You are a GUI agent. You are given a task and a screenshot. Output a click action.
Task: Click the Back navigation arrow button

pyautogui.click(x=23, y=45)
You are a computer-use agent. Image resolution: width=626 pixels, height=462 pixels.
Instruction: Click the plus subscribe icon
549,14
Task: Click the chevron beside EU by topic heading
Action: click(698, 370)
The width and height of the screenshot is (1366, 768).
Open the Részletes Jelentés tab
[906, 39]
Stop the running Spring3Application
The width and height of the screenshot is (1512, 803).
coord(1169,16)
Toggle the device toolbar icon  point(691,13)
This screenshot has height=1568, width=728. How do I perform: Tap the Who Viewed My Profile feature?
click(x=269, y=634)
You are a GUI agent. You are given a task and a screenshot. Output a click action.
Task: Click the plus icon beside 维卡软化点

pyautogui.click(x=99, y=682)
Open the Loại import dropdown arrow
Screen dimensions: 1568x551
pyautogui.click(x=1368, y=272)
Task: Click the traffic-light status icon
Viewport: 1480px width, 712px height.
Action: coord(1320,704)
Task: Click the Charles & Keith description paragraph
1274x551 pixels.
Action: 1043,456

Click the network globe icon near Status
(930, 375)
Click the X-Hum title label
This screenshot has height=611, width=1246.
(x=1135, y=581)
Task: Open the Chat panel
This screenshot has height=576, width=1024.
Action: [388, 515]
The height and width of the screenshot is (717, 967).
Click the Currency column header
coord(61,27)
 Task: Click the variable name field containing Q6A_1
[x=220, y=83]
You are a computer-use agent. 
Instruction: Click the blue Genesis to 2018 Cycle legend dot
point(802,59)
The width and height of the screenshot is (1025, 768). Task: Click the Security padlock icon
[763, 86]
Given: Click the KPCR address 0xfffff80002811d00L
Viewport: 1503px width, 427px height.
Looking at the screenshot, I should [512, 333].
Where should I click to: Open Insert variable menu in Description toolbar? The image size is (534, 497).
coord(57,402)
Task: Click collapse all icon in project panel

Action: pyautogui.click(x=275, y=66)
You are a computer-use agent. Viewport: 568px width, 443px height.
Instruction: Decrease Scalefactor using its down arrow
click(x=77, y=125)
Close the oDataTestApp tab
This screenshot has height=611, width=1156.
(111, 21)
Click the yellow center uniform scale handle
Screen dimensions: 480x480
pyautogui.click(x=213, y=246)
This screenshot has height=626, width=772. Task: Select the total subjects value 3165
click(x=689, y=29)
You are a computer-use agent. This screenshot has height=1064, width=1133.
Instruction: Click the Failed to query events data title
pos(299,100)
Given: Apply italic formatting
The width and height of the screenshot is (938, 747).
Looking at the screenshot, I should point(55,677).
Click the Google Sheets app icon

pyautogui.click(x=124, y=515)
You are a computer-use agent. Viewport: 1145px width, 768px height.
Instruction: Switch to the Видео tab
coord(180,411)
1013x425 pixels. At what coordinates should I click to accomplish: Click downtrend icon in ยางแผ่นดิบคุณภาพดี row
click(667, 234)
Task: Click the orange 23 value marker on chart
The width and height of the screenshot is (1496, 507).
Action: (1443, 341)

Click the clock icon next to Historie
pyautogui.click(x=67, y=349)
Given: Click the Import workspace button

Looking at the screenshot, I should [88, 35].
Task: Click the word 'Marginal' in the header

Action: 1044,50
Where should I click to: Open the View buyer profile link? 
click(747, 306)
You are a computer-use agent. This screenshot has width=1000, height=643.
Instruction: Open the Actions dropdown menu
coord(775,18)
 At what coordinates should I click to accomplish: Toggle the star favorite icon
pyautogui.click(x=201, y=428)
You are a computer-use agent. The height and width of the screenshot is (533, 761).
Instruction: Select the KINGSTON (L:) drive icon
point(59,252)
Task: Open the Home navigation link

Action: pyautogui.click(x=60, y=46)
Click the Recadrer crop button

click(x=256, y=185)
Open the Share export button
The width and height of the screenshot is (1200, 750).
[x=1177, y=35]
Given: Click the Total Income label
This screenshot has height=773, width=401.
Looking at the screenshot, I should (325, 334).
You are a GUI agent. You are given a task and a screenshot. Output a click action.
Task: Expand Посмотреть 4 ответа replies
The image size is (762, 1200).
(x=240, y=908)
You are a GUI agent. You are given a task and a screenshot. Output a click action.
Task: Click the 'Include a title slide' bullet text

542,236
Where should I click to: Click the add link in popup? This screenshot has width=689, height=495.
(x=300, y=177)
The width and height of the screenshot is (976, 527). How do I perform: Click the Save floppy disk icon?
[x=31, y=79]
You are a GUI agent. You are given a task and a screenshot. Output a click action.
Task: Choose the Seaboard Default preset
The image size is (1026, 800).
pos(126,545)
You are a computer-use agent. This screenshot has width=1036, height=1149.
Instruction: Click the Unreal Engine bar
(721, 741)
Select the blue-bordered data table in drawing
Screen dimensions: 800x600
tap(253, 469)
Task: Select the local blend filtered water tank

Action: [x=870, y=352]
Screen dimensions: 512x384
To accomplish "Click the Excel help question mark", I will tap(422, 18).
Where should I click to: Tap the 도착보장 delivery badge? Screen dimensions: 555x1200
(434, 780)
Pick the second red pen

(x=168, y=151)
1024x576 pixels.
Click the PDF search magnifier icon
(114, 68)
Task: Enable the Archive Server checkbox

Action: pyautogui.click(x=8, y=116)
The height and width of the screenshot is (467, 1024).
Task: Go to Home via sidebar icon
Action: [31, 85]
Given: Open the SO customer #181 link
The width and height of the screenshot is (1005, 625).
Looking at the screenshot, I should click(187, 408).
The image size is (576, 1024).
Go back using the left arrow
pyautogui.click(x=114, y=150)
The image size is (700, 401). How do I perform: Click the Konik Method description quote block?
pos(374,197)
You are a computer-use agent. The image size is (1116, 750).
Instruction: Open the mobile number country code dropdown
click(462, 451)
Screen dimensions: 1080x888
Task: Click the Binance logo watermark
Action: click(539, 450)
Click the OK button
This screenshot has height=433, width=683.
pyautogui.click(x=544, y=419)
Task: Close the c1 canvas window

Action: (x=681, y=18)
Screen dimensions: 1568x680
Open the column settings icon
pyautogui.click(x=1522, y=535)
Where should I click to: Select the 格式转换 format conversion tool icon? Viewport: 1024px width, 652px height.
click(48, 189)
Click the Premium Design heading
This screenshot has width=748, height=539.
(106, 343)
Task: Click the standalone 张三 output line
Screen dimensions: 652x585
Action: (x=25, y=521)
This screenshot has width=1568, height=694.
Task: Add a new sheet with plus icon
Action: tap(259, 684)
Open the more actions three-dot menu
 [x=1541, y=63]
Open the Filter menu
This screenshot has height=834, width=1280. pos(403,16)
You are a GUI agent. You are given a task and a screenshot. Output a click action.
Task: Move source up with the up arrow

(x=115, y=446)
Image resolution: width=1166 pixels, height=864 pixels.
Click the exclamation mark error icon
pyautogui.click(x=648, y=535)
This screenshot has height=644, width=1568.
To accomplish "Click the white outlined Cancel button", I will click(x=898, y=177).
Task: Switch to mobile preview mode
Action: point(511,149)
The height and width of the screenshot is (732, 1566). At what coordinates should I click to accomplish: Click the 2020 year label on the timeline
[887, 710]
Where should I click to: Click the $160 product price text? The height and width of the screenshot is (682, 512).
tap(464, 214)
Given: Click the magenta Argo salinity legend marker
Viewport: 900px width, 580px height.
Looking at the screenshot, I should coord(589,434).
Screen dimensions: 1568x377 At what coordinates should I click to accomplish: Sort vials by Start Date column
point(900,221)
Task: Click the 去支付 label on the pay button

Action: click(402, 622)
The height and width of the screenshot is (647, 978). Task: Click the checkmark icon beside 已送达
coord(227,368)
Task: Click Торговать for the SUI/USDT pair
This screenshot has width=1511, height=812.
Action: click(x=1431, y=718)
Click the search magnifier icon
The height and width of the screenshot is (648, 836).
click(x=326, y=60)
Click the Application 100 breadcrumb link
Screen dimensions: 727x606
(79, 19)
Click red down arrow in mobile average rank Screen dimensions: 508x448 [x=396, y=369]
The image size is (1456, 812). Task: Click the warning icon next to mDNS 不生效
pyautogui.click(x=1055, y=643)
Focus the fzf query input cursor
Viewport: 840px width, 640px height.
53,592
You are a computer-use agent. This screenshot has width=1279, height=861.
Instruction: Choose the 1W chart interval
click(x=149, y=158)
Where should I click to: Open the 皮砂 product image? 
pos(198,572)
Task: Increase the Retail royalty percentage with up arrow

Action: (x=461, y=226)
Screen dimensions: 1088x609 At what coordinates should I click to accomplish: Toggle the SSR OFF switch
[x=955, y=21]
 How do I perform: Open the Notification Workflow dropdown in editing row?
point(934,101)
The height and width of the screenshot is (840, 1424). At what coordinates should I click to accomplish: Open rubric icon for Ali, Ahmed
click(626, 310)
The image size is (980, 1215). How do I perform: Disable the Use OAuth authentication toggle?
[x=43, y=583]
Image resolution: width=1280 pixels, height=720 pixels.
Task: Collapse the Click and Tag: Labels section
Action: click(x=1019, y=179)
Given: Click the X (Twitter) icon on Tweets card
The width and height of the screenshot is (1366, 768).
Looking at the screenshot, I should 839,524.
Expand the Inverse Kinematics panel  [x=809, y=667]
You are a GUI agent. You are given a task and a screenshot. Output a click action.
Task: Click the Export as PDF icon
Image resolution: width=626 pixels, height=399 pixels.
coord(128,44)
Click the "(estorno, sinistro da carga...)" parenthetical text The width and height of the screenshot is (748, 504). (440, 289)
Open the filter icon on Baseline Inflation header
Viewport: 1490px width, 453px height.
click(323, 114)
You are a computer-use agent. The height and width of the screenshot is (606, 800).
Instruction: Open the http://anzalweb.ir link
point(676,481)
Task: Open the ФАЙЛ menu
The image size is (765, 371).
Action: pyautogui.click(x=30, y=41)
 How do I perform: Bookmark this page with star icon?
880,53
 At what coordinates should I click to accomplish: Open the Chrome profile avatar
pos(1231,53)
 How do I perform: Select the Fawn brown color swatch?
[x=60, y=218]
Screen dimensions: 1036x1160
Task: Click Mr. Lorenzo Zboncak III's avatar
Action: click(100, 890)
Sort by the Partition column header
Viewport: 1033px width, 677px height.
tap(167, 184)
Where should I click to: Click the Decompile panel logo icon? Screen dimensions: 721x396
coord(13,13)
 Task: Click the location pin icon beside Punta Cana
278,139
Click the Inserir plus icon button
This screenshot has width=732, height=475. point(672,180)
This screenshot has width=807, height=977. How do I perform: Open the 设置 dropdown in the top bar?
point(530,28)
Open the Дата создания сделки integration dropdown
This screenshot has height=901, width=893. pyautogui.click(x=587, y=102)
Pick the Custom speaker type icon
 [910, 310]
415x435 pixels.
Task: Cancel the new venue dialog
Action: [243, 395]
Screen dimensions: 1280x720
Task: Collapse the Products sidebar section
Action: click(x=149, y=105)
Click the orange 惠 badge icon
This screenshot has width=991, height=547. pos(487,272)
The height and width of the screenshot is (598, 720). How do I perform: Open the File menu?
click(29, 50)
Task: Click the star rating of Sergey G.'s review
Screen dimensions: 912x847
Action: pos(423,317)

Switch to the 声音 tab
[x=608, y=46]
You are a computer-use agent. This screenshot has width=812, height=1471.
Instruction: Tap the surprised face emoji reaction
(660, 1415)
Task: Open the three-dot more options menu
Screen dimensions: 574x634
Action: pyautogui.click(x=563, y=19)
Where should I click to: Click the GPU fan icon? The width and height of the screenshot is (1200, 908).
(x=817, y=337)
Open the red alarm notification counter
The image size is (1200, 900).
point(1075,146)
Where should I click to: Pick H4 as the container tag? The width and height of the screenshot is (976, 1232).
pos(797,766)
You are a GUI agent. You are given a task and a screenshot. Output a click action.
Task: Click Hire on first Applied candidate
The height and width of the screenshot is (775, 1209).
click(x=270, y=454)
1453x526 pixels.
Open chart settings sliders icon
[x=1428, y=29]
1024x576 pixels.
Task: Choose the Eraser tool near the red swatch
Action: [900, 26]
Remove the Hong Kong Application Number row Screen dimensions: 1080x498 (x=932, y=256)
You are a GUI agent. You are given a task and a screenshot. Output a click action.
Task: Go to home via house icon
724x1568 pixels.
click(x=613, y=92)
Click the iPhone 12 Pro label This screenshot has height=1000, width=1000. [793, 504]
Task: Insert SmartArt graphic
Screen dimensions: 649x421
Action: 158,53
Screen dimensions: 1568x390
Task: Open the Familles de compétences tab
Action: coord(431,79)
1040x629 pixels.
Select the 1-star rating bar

------------------------------------------------------------------------

**EXERCISE DIRECTIONS**
All that should be written out is the stretch of lines above between the one holding "The height and width of the screenshot is (647, 978)." and the one holding "Task: Click Торговать for the SUI/USDT pair", inclusive, exactly as given.

**ANSWER BELOW**
The height and width of the screenshot is (647, 978). Task: Click the checkmark icon beside 已送达
coord(227,368)
Task: Click Торговать for the SUI/USDT pair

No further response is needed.